Prior to the preparation of 2020/21 self-assessment (SA) returns, many transactions that ought to have been reported on a CGT property (PPD) return were not discovered. After a SA return has been submitted, it is not possible to submit a CGT PPD return online.

HMRC has previously advised that the CGT PPD return should be filed before the relevant SA return. In the interests of meeting the SA filing deadline and given the difficulties with the CGT PPD system, many taxpayers and agents filed the SA return without first having filed the CGT PPD return.

It is unsatisfactory that it has taken HMRC almost six months to reach the decision that, where the SA return has already been filed, the CGT PPD return must still be filed, but on a paper return. However, this decision was somewhat inevitable. It would have been inequitable to excuse some taxpayers from the filing requirement or not to charge penalties when they have been charged to others who filed late.

The only exception to the requirement to file a CGT PPD return is when the SA return is submitted within 60 days (or 30 days, as appropriate) of the transaction’s completion. In this situation, the legislation is written so that a separate CGT PPD return is not required.
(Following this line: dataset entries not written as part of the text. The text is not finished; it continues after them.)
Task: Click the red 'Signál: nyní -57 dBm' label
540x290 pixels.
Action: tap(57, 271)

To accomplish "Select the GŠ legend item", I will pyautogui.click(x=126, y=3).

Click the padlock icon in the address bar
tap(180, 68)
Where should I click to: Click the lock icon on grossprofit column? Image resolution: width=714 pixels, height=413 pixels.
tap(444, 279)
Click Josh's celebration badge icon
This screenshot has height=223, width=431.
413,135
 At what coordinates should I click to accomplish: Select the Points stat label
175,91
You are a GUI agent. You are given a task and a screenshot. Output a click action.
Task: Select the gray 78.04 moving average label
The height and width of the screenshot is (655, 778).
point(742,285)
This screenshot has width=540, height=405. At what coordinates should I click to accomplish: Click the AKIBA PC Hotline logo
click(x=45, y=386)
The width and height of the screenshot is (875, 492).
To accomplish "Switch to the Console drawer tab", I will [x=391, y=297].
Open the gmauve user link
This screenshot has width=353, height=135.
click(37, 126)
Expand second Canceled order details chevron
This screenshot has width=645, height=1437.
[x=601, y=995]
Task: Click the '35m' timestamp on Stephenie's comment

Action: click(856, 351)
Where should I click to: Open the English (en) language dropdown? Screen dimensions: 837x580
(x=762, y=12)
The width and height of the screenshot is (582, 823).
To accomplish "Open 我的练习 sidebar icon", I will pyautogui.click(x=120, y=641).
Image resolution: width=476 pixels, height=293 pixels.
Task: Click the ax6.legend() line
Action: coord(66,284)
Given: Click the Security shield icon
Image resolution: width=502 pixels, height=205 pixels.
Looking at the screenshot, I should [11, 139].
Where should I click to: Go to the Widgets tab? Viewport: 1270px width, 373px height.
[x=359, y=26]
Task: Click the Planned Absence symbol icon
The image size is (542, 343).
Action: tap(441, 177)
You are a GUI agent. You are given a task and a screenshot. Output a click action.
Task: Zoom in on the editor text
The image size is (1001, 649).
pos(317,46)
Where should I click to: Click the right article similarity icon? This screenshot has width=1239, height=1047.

The earliest paper filing of unfiled CGT PPD returns should be done by agents and taxpayers. Where a 64-8 permission is held, HMRC shall issue a paper CGT PPD form to report a disposal of UK residential property to the agent on request when they phone the agent dedicated line.

Interest and penalties will be assessed by HMRC. By 31 January 2022, the taxpayer will have typically paid the tax for a disposal in 2020–21. When the payment was made, the accrual of interest would have ended. The professional groups have requested that the six-month delay in HMRC deciding how the returns should be filed be taken into consideration for calculating late filing fines.